Las preocupaciones partidarias


Ayer, en el curso de la primera reunión de los magistrados del Tribunal Supremo Electoral con los fiscales de los partidos polí­ticos, se tocó el tema delicado de la integración de las Juntas Electorales Departamentales y Municipales, mismo que causa preocupación a varios de los partidos porque se intuye que el TSE optarí­a por volver a trabajar con las mismas personas que han tenido esa responsabilidad en anteriores comicios, incluyendo el del famoso apagón causado, según las malas lenguas, por una rama pero de laurel, en alusión al distintivo que usan los generales del Ejército.

Oscar Clemente Marroquí­n
ocmarroq@lahora.com.gt

Se tiene la impresión de que las anomalí­as que han existido, y que pueden o no haber sido decisivas en anteriores comicios, no fueron realizadas ni ejecutadas por esas personas, pero sí­ permitidas. En otras palabras, los responsables de las Juntas Departamentales y Municipales, al momento de integrar la estructura que llega hasta las mesas receptoras, pueden facilitar la ubicación de ciertas personas que serí­an las ejecutoras de cualquier tipo de manipulación.

Pocos casos tan ilustrativos como el famoso apagón que se produjo en tiempos de Ramiro de León Carpio y que sigue siendo una verdadera mancha sobre los procesos electorales realizados a partir de la vigencia de la ley que creó el Tribunal Supremo Electoral. La versión oficial de una rama que cayó sobre el tendido eléctrico causando un apagón en todo el paí­s es comparable al diario del soldadito que apresuradamente escribieron luego del asesinato de Castillo Armas, es decir, una patraña insostenible. Por ello, y porque se intuye de dónde vino el apagón, es que algunos dicen medio en broma y medio en serio que sí­ fue una rama, pero que la misma fue de laurel.

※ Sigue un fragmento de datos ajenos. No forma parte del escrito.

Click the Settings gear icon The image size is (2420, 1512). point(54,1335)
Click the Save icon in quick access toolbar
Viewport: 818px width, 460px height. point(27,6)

Yo he dicho que el Tribunal Supremo Electoral debe tener especial cuidado en que las cosas no sólo sean transparentes, sino que además lo aparenten porque las elecciones, más que la mujer del César, tienen que ser y aparentar para que el proceso democrático no tenga esas manchas que lo minan terriblemente. Y se trata, entonces, de evaluar si la «experiencia» previa es más valiosa que la confianza que puedan generar figuras transparentes que, por lo menos, no hayan obtenido beneficio personal o familiar como resultado de su participación en procesos electorales. El Vicepresidente dijo recientemente que es absurdo pretender que la gente que participa en los procesos electorales no pueda luego ejercer sus derechos ciudadanos optando a cargos públicos, pero se puede encontrar gente que con verdadero espí­ritu cí­vico esté dispuesta a ayudar en el manejo de los comicios sin que aspire a un nombramiento en el nuevo gobierno. Lo otro, lo que hizo la ministra Aceña, por ejemplo, no es ilegal, pero provoca suspicacias que en aras de la transparencia vale la pena evitar.

Creo yo que quienes quieren un ministerio o un cargo de gobierno o aquellos que pretenden simplemente un contrato jugoso para un pariente cercano, deben por decoro abstenerse de conformar esas Juntas porque comprometen no sólo al Tribunal Supremo Electoral sino a todo el proceso. Realmente no es mucho pedir que quienes tienen la voluntad y vocación de servir al paí­s en el montaje y manejo del proceso electoral, se comprometan a abstenerse de buscar beneficios para ellos o sus familiares con el gobierno electo en los comicios que administraron. Ello da tranquilidad a todos y eliminarí­a las justas preocupaciones partidarias sobre eventual mano de mono el dí­a de las elecciones.